Tuesday 10 July 2012

Thousands protest against result of Mexican election

Mexican protesters demonstrate against the result of the July 1, 2012 presidential election.


Mexicans take to the streets to protest against the result of last Sunday's presidential vote. They accuse the winner of widespread vote-buying but the result is not expected to be overturned. 

Tens of thousands of people marched through Mexico City on Saturday to protest against the result of last Sunday's presidential election.

The demonstrators, who included trade union activists, leftists, students  and anarchists, accuse the Institutional Revolutionary Party (PRI) of Enrique Pena Nieto, who won the election, of widespread vote-buying.

“Out Pena, Mexico without the PRI,” the protesters changed as the crowd marched down a main boulevard to Zocalo square in the center of the capital.
Municipal officials estimated the number of participants at 50,000.

Election result certified

The march came a day after Mexico's election commission certified Pena Nieto's victory, saying he had beaten his nearest opponent, leftist candidate Andres Manuel Lopez Obrador, by almost seven percentage points.

The country's electoral tribunal has until September to hear any official complaints about the vote, before officially naming the next president. Unless it decides to overturn the result of the vote, Nieto will take office in December.

The tribunal has declined to overturn the results of previous elections that faced legal challenges, including the 2006 vote, in which Obrador also finished second, but by a much narrower margin.
Obrador has refused to concede defeat in this year's election and on Saturday he called on the National Action Party (PAN) of outgoing President Felipe Calderon to join forces with him in launching a legal challenge to the result.

Constitutional limitations prevented Calderon from running for a third term - the PAN candidate finished third in Sunday's vote.

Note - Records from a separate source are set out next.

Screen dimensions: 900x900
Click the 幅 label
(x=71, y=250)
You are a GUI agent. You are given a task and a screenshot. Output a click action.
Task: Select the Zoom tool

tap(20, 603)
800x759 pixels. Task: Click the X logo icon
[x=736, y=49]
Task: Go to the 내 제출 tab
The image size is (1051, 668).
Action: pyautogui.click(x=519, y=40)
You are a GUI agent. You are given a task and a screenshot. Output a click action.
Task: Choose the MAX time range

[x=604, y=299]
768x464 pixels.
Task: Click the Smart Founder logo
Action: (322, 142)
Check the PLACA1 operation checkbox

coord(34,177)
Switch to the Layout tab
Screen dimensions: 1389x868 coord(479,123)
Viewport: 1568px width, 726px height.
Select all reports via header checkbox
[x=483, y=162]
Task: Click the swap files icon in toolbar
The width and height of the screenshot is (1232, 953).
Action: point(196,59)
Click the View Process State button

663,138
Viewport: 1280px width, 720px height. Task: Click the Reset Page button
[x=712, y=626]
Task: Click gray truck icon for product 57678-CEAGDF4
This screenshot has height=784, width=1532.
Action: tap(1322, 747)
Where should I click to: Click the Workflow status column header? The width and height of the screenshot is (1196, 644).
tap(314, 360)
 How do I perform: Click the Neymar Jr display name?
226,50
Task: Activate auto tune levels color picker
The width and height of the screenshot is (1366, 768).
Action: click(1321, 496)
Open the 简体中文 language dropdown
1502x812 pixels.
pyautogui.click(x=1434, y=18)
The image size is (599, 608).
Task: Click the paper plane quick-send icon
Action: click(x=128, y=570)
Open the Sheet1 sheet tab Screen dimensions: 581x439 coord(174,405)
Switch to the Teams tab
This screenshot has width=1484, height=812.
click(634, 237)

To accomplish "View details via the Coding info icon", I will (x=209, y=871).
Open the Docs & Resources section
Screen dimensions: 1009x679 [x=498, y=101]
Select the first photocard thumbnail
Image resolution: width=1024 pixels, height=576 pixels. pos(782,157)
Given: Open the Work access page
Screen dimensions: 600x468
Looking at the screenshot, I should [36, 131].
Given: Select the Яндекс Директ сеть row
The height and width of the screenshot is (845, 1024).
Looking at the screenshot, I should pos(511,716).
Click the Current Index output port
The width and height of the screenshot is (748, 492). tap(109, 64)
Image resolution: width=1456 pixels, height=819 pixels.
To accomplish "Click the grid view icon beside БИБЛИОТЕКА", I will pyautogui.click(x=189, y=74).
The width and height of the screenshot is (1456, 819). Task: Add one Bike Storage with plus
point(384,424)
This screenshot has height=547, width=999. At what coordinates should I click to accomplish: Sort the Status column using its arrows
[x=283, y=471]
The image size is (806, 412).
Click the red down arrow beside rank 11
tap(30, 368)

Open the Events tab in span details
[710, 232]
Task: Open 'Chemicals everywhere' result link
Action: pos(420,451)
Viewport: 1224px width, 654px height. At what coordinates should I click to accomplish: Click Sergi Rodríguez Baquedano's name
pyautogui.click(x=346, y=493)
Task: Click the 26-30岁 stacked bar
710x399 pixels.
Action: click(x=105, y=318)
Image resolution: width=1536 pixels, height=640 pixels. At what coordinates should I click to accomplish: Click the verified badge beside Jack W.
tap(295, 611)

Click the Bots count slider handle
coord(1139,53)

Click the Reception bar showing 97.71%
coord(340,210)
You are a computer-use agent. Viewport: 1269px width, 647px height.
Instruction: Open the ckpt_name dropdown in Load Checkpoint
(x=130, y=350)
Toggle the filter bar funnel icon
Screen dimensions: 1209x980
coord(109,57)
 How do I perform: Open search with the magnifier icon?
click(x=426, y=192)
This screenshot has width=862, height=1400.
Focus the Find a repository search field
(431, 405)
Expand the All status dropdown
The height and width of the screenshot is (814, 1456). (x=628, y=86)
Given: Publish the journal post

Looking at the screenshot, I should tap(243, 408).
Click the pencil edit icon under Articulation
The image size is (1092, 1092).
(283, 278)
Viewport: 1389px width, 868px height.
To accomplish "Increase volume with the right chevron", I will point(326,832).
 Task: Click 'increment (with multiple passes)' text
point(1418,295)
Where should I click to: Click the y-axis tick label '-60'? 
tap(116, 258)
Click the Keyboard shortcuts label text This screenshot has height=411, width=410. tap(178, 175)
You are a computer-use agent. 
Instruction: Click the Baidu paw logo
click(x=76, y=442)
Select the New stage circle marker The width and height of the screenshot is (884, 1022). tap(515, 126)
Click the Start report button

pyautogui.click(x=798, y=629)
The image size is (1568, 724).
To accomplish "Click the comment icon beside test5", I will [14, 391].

Obrador said he had no involvement in Saturday's march, which was largely organized using social network websites like Facebook or Twitter. This may have been part of the reason that most of the marchers appeared to be under 30.


Gift-card controversy

The specific allegations of vote-buying against Pena Nieto's party stem from a rush on a chain of supermarkets, by consumers wielding gift cards they said they had received from the PRI. The party has denied any wrongdoing and the supermarket chain in question has said the cards were part of one of its promotions.

Elections officials said they were looking into the matter, although on the surface, there appeared to be no grounds for overturning the results.

Pena Nieto, 45, was elected on a platform of reforming labor laws in an effort to increase economic growth and increasing spending on law enforcement to reduce the country's high murder rate.

His election returned the PRI to the presidency after an absence of 12 years. Prior to that, the party had ruled Mexico for seven decades, during which it faced allegations of vote rigging and repressing popular dissent.